Published online by Cambridge University Press: 16 October 2009
As the year 1789 drew to a close, the cast in the revolutionary drama could not have known that a temporary breathing spell was about to be written into the script. With the October Days having erupted approximately three months after the July Revolution, many Parisians were quite prepared to believe that another major outburst was going to occur sometime around the beginning of the new year. In mid-December, tensions rose as the capital was engulfed by a new wave of rumors of aristocratic plotting. And since the connection between aristocratic plotting and pre-emptive popular action against such plotting had already become firmly imprinted in public consciousness by the events of July and October, this new rash of rumors was itself probably taken as a signal that the revolutionary thermometer was about to jump again.

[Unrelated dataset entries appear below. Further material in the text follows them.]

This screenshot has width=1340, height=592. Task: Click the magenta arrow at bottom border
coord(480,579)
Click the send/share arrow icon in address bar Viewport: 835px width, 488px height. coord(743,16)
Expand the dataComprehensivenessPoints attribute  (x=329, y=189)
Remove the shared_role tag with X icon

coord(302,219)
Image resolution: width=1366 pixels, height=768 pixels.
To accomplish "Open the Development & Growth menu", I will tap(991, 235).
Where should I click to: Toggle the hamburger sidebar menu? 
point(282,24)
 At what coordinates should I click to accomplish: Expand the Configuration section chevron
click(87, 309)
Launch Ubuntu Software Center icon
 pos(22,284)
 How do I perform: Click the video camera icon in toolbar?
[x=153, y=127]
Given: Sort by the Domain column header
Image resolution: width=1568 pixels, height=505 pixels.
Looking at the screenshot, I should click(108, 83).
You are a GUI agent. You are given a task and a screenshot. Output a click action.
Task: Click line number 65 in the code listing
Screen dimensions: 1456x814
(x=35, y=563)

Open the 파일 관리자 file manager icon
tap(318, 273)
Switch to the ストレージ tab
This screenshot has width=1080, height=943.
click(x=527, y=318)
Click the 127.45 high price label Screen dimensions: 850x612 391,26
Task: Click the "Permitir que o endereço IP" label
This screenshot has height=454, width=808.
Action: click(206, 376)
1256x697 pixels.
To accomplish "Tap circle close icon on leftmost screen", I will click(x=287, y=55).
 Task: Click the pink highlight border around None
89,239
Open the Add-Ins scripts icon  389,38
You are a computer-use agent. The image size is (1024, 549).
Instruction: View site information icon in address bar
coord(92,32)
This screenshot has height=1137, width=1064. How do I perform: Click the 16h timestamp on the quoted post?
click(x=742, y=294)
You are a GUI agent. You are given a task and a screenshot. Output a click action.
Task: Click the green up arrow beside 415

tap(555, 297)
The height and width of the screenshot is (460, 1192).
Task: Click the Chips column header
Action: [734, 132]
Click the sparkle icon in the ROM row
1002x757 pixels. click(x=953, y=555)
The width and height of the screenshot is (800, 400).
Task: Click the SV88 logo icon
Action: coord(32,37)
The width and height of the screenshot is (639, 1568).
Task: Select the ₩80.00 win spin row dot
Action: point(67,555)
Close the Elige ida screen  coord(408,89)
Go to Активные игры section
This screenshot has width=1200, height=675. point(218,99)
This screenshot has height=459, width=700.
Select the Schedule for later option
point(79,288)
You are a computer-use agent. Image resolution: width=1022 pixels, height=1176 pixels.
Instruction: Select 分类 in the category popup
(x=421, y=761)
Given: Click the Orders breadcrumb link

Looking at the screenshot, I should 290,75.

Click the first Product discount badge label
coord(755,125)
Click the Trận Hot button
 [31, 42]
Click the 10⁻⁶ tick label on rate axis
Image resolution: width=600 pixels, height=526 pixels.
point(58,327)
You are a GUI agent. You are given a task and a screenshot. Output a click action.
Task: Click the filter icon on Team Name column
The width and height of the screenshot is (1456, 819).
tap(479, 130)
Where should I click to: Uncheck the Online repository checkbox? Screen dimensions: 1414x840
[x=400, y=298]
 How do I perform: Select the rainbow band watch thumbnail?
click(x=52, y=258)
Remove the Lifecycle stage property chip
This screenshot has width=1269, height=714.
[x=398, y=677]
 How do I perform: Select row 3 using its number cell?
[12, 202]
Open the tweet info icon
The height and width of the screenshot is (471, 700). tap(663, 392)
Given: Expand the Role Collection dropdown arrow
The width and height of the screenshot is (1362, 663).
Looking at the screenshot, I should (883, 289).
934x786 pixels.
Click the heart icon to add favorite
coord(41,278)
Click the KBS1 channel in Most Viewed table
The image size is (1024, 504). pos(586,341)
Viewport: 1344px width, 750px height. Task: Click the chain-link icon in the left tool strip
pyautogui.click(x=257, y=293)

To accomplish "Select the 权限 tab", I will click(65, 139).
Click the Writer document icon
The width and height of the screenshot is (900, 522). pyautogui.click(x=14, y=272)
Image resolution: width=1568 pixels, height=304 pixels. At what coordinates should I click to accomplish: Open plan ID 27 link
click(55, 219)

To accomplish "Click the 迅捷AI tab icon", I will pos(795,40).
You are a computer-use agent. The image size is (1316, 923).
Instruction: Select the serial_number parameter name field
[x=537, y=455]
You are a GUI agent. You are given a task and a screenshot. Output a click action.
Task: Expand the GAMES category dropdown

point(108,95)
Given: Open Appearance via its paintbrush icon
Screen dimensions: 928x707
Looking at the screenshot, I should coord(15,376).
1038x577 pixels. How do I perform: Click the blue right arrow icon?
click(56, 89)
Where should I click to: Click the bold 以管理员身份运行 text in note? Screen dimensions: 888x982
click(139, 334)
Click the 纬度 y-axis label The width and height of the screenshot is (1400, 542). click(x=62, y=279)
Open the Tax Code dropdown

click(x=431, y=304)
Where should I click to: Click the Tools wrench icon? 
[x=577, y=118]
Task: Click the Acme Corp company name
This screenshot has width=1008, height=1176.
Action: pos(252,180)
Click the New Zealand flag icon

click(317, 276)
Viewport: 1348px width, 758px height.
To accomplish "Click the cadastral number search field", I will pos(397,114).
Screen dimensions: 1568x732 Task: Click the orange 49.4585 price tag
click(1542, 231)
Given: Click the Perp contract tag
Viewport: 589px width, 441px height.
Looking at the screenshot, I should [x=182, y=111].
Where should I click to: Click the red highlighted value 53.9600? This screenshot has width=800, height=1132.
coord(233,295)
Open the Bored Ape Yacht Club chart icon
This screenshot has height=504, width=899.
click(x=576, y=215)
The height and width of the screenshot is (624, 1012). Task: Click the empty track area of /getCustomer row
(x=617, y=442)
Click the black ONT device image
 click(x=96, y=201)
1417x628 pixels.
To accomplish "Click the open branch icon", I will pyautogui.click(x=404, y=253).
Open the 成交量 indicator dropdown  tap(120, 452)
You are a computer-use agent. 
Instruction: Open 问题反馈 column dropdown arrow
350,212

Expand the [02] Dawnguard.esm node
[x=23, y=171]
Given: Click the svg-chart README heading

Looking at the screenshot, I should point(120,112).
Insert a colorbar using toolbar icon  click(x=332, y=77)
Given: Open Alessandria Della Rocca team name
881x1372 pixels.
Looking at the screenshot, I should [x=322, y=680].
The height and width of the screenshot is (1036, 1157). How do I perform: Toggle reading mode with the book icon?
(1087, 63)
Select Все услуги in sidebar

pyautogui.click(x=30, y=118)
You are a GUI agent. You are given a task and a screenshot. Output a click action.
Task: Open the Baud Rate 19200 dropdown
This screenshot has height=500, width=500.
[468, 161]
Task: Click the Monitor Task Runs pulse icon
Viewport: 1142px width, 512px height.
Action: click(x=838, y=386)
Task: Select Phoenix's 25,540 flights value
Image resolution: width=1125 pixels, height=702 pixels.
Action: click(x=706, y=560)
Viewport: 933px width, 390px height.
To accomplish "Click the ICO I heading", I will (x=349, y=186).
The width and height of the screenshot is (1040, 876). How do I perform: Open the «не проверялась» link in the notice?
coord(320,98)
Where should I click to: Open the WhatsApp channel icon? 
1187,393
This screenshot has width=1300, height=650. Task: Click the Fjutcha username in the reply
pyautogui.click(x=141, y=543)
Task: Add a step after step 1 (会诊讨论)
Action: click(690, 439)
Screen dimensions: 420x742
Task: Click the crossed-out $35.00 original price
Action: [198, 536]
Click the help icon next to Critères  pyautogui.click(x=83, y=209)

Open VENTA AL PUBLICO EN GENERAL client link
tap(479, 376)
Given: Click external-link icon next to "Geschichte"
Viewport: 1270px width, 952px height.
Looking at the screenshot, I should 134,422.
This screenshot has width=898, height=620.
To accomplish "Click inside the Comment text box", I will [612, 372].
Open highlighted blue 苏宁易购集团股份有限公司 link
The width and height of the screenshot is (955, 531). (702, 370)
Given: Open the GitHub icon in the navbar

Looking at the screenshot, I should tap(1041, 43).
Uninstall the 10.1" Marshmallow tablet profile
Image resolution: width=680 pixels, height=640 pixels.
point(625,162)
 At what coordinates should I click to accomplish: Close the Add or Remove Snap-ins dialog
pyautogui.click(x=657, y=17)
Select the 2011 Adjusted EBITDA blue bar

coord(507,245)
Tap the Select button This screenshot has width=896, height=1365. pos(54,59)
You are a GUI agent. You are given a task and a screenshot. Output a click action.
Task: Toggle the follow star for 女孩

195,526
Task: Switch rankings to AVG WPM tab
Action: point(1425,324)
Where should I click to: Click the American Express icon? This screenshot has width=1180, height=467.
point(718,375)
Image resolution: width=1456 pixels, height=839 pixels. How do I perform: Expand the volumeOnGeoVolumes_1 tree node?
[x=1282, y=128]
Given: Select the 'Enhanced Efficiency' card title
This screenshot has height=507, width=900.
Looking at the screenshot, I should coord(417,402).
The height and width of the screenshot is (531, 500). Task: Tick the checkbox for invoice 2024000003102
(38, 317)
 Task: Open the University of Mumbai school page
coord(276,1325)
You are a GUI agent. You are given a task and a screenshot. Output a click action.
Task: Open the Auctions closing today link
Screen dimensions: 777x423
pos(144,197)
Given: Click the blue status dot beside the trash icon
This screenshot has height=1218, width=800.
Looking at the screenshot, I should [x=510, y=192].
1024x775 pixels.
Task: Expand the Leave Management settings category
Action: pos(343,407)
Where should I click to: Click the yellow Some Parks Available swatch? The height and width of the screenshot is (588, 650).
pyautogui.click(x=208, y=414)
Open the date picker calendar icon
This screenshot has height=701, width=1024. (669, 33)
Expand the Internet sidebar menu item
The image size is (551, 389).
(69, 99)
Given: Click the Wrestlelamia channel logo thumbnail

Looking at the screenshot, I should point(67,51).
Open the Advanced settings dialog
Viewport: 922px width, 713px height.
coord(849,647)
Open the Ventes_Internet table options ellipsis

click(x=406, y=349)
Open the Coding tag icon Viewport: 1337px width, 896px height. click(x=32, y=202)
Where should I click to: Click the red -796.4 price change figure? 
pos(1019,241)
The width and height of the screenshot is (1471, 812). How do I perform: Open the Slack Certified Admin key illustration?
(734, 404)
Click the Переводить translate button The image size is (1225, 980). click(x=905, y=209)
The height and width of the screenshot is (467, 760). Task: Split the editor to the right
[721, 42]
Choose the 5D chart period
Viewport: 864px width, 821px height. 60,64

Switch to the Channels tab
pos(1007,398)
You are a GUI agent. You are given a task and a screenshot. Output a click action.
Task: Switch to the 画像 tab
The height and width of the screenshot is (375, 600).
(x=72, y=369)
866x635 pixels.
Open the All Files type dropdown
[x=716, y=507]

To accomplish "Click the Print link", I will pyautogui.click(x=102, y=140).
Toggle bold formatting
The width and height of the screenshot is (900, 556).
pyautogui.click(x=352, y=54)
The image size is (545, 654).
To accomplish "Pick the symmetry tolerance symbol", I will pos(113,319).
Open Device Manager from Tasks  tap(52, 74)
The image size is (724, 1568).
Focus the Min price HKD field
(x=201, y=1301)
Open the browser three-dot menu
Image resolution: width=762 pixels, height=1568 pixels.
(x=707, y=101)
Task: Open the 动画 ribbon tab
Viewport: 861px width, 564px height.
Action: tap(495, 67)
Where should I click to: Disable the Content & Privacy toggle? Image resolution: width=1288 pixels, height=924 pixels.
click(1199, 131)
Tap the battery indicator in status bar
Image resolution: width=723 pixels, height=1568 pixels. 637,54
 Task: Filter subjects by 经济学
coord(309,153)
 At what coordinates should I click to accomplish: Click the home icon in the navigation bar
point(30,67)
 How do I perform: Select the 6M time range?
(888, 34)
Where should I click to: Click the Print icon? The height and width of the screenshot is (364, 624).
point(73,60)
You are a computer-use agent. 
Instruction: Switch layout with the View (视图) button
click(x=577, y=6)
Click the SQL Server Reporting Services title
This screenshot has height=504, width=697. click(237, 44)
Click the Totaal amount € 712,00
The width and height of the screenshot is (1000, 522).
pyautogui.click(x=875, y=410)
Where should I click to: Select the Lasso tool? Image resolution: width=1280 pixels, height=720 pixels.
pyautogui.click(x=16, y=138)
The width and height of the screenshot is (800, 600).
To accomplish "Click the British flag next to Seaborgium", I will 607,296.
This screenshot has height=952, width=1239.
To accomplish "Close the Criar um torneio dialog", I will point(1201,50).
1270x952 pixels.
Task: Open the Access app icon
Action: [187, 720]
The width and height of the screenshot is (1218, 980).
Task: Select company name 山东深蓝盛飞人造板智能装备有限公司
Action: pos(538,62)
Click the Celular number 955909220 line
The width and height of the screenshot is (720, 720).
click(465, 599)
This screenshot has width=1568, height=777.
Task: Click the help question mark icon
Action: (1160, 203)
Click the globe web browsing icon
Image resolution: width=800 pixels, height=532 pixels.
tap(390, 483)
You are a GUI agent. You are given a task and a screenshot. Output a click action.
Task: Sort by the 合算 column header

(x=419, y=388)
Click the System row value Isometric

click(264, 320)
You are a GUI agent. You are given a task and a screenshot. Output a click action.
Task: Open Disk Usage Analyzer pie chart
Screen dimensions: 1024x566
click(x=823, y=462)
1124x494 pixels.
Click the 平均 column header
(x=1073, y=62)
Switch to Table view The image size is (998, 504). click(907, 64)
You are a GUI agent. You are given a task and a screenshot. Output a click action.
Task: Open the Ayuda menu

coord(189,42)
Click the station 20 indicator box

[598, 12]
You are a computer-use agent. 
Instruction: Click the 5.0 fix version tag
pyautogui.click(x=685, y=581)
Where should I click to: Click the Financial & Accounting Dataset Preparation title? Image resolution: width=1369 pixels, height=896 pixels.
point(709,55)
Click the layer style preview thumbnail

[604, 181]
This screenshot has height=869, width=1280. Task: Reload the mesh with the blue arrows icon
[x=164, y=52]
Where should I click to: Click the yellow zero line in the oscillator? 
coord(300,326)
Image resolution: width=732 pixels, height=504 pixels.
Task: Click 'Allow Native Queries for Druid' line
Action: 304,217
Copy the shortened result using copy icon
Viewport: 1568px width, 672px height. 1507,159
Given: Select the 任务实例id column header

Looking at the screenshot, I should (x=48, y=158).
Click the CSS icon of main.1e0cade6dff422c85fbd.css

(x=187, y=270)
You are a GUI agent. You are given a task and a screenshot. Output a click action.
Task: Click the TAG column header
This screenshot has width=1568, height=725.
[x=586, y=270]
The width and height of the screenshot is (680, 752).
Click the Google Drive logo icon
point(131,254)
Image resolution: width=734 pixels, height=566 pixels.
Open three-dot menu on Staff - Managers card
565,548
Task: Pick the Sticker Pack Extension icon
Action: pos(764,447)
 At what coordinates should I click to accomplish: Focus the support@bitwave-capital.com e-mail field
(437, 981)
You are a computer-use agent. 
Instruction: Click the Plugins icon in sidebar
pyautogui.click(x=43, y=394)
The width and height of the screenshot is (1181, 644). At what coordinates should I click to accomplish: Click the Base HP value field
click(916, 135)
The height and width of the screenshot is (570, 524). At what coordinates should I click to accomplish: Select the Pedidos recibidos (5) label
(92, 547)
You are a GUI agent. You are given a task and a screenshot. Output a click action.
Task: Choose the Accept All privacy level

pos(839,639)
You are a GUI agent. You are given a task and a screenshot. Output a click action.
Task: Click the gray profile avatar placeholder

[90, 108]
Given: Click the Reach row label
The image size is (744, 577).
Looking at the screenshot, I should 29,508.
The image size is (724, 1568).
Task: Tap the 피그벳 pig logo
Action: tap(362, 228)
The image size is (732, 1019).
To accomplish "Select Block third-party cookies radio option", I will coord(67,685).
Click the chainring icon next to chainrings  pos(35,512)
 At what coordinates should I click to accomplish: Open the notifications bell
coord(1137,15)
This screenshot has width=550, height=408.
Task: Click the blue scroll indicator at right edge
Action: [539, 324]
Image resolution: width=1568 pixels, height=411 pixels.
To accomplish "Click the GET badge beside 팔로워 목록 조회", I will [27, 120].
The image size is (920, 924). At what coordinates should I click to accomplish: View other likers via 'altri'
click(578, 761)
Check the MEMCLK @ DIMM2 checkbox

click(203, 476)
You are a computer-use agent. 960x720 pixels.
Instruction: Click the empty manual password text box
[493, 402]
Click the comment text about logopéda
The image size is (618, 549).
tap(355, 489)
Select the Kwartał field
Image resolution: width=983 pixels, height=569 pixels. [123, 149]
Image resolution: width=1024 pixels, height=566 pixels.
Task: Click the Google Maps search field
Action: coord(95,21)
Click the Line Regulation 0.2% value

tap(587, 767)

The rumors of mid-December focused on Christmas as the day on which a great counter-revolutionary uprising was to be launched. As Desmoulins reported: “Rumor generally had it that on the day and night of the Nativity, our venerable Clergy and Aristocracy would be reborn out of their ashes.” Or as Loustalot more matter-of-factly stated: “Christmas night was designated for the execution of their horrible schemes.” Meanwhile, Gorsas revealed on December 26 that he hadn't published these rumors for fear of creating too much popular excitement. Furthermore, all the Parisian rumors were accompanied by reports from Dauphiné that a plot hatched by Artois and the émigrés would be carried out on Christmas Day.